Maybe that’s what fantasists like Bill and my Dad are telling us—that it’s really okay to go with our imaginations. That it’s okay to dream our own three-ring circuses, complete with lions and tigers and men in gold tights flying out of cannons.

Sometimes I think life has a way of cheating the human heart. Losses of all variety seem inevitable and constant. But a few lucky souls manage to avoid the inevitable. At least in the way they experience it. These enviable folk have a kind of playfulness about them; they laugh more easily and most often dream in Technicolor. And no matter how many years sneak by, their imaginations keep them young forever.

Well, that’s Bill Nolan.

Read “One of Those Days.” You’ll be laughing right to the last line. And then a split second later, it’ll dawn on you how dead on the money this story really is. It goes far beyond a comically inspired narrative; it makes a meaningful point about the human condition.

But then, that’s really nothing special for Bill.

He seems to have this uncanny knack for doing that very thing over and over again. Each of his stories is like a psychiatric session from which the reader comes away knowing more about the human condition.

No easy trick.

In fact, no trick at all.
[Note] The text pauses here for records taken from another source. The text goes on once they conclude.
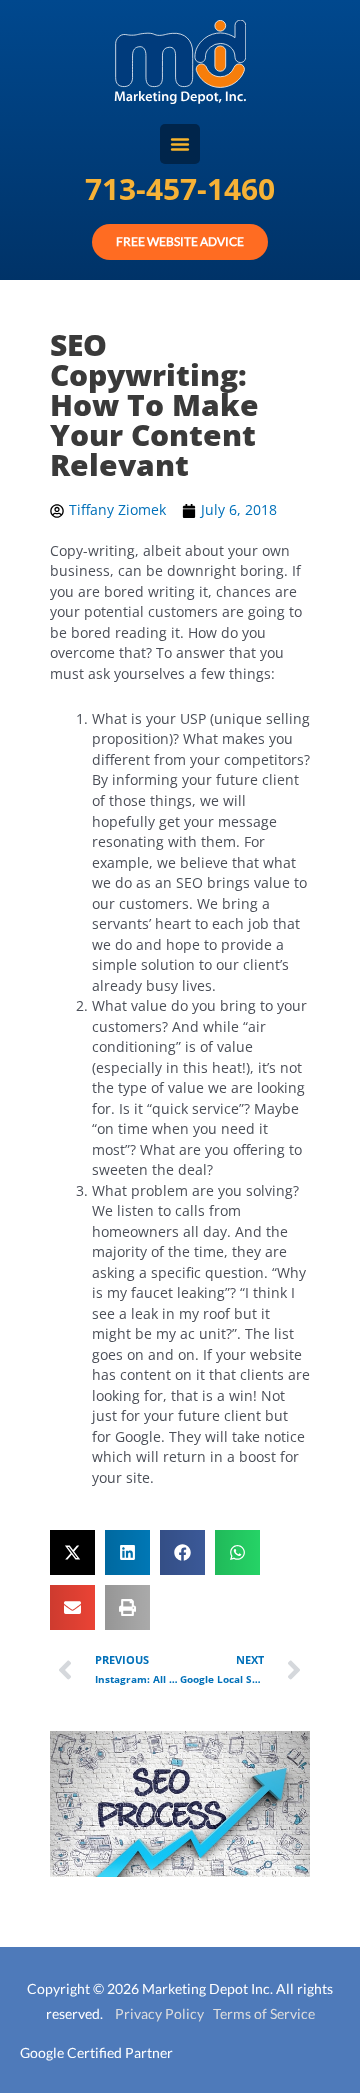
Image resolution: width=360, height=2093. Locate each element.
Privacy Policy (153, 2013)
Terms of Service (259, 2013)
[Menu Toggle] (180, 144)
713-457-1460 (180, 188)
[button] (72, 1552)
It’s actually the startling by-product of remarkable observation and a prose style refined enough to dine with royalty.

Read “Starblood” or “Saturday’s Shadow” or “The Partnership” and you’ll know what I’m talking about. These stories have an elegance and pace. Each is written with an exquisite poetry, with music to the language. Yet, each is wonderfully
unsettling.

Like Stephen King or Peter Straub or Roald Dahl, Bill is expert at seizing the reader with a blend of humor and horror; he understands the complexities of both. If you’ve never tried it, let me clue you in: it’s a nearly impossible balance to achieve. But Bill pulls it off without a quiver of the tightrope.

I sometimes wonder if Bill had it all to do over, if he’d rather come back as Groucho Marx or Bela Lugosi. I think he’d have been just as happy whether wearing a cape or a cream pie. That’s the peculiar dichotomy of the man. And not so incidentally, it makes him one hell of a lot of fun to be around.